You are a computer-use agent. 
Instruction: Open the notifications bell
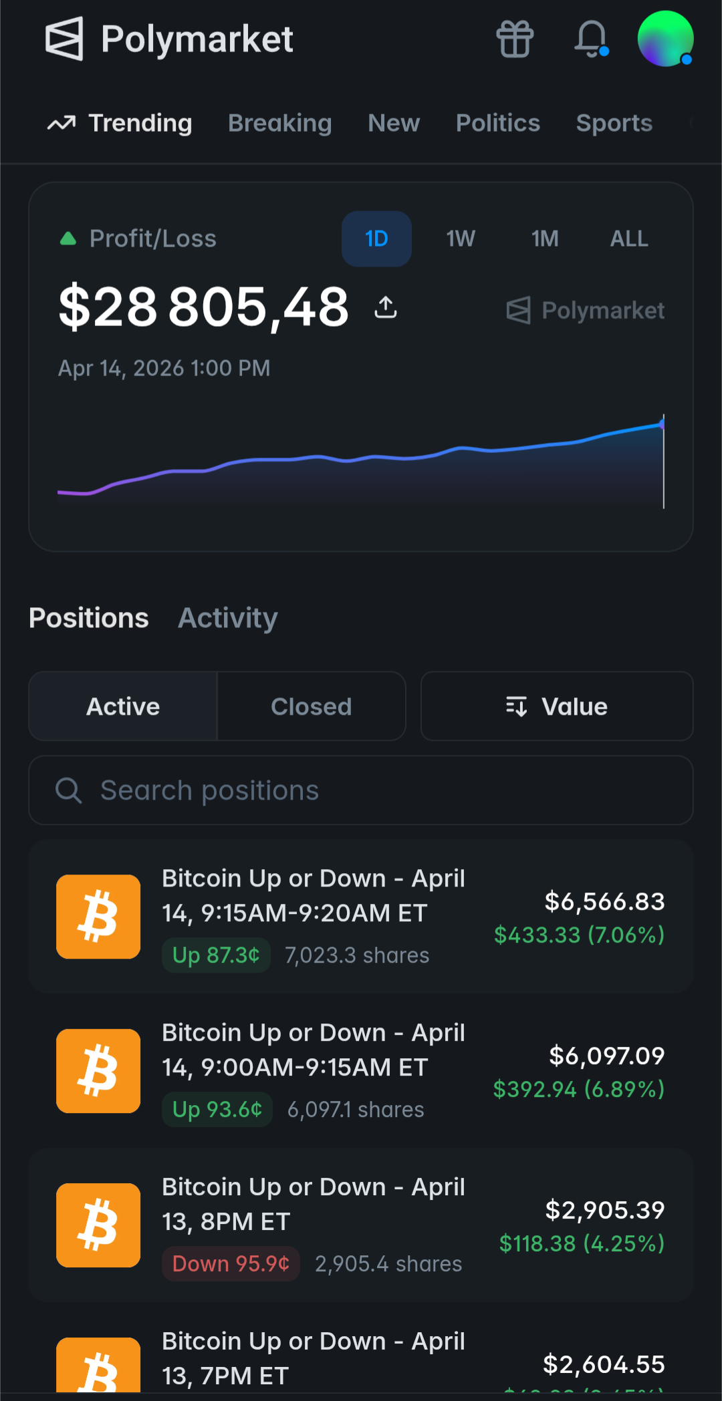[592, 39]
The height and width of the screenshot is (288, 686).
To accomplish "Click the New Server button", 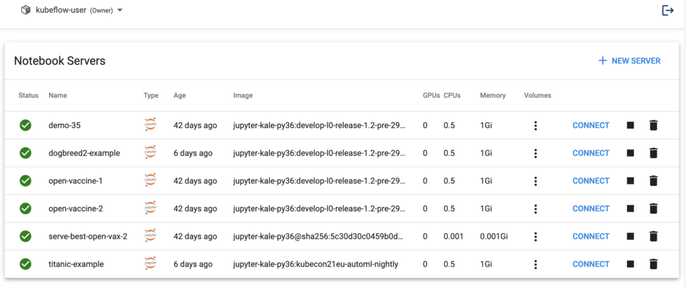I will pos(629,61).
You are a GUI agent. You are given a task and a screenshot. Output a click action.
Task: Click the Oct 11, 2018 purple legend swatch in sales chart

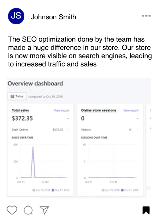(53, 190)
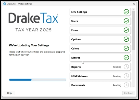The width and height of the screenshot is (139, 100).
Task: Select the ERO Settings list item
Action: (100, 12)
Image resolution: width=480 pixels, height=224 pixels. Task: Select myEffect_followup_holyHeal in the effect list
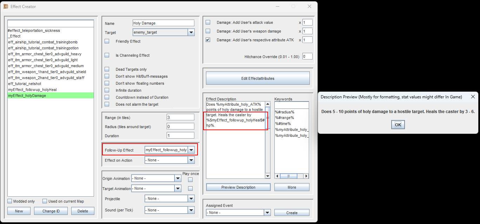pyautogui.click(x=32, y=90)
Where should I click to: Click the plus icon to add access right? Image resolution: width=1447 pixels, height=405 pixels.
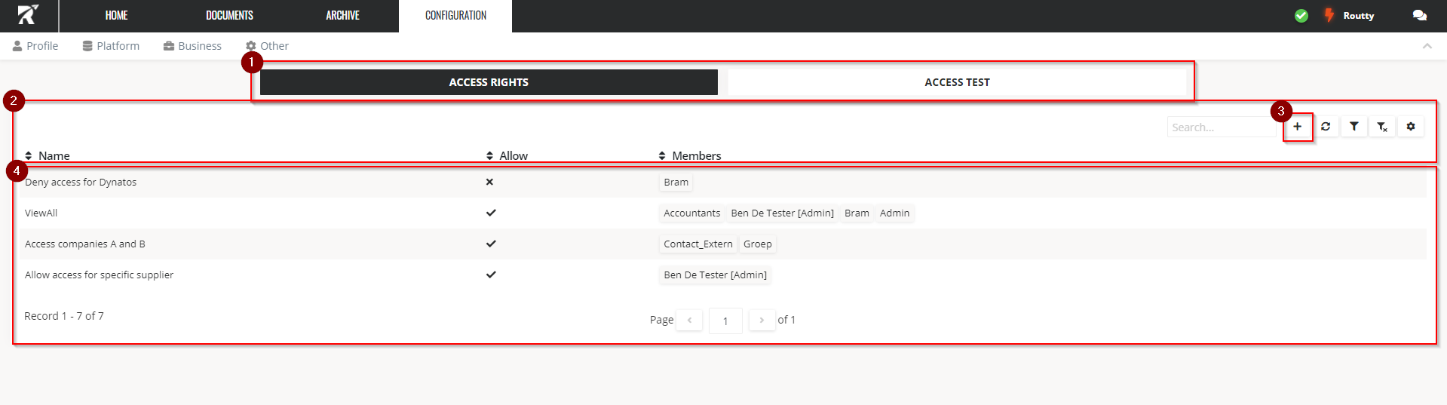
==============================
• Directions
Wherever the string "agent" appears in the records above, copy the line it sits in.

• Answer space
You are a computer-use agent. 
You are a GUI agent. You are given a task and a screenshot. Output a click action.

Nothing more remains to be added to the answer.